[[ Source records, beginning ]]

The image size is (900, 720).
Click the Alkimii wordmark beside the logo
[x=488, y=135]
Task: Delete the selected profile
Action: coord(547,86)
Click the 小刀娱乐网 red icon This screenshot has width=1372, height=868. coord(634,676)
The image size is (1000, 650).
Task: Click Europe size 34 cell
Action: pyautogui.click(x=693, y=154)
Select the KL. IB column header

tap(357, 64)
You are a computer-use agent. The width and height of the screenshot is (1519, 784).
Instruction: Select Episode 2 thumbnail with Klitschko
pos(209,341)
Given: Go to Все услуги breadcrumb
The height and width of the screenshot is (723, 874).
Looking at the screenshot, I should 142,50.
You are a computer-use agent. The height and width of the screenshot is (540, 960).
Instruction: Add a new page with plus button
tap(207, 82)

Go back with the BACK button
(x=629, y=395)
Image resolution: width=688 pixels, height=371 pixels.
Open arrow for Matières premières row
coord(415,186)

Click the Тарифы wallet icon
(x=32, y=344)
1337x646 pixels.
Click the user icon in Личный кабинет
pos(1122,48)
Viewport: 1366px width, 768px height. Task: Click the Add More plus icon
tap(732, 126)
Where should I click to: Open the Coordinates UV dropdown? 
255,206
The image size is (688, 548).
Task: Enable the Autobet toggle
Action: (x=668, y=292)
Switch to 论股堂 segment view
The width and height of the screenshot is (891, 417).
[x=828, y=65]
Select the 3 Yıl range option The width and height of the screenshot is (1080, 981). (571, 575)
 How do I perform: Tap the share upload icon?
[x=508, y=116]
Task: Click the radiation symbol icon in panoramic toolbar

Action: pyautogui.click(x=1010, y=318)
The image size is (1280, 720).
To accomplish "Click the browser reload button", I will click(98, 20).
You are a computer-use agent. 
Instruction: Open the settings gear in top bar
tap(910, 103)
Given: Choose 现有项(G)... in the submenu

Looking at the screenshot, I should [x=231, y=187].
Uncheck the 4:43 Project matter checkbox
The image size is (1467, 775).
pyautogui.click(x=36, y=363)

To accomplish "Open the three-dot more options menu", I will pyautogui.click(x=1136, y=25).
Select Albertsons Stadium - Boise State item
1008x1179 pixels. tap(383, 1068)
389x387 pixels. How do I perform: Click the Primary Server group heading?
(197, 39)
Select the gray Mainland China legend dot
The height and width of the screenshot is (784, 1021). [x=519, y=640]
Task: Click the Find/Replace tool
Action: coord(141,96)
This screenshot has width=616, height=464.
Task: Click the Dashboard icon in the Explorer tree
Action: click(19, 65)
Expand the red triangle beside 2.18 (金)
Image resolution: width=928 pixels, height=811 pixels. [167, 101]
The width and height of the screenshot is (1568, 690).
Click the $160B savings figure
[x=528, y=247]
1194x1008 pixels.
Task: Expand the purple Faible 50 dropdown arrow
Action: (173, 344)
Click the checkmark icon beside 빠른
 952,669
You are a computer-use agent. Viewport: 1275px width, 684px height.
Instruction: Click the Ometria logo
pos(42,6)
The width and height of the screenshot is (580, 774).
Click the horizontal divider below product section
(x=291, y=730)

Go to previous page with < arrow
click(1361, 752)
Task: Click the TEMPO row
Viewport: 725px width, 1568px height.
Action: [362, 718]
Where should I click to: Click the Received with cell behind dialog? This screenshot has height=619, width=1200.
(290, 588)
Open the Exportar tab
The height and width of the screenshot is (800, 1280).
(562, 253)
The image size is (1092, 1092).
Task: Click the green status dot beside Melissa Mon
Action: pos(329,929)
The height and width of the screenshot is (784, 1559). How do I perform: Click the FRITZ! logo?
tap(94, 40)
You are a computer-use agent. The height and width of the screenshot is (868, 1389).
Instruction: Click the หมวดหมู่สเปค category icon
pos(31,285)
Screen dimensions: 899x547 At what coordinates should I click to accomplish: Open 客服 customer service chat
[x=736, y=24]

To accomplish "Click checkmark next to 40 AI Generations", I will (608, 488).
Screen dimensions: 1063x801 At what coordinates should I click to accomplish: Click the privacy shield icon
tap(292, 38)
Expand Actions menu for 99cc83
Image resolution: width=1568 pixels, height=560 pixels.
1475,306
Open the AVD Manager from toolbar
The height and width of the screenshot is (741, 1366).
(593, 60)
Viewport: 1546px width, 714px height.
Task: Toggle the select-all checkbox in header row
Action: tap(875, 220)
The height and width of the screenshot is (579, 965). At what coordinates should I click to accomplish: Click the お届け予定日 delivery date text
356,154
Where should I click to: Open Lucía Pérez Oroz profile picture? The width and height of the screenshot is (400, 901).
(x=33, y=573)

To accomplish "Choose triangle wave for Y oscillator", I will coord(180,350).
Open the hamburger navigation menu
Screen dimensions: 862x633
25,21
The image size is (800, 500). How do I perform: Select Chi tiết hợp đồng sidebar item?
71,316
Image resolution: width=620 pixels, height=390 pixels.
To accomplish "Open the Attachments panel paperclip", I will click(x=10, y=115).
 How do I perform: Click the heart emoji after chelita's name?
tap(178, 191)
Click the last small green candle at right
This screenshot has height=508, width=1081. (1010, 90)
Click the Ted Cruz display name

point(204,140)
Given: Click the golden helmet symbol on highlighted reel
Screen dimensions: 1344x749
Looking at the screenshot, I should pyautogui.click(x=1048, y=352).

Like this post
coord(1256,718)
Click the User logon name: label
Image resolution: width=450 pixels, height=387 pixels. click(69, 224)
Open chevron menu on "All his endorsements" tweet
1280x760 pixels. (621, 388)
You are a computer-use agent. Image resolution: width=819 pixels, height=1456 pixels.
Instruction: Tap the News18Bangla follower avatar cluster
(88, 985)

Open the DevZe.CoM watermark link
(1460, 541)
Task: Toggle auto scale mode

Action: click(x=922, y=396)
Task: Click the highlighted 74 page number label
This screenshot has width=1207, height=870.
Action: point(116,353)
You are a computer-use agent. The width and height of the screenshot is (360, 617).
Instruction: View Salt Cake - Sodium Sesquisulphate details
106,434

[[ Source records, end ]]

Check how many lines in the entries contain "computer", and reply with that number alone.

- **Task output**
7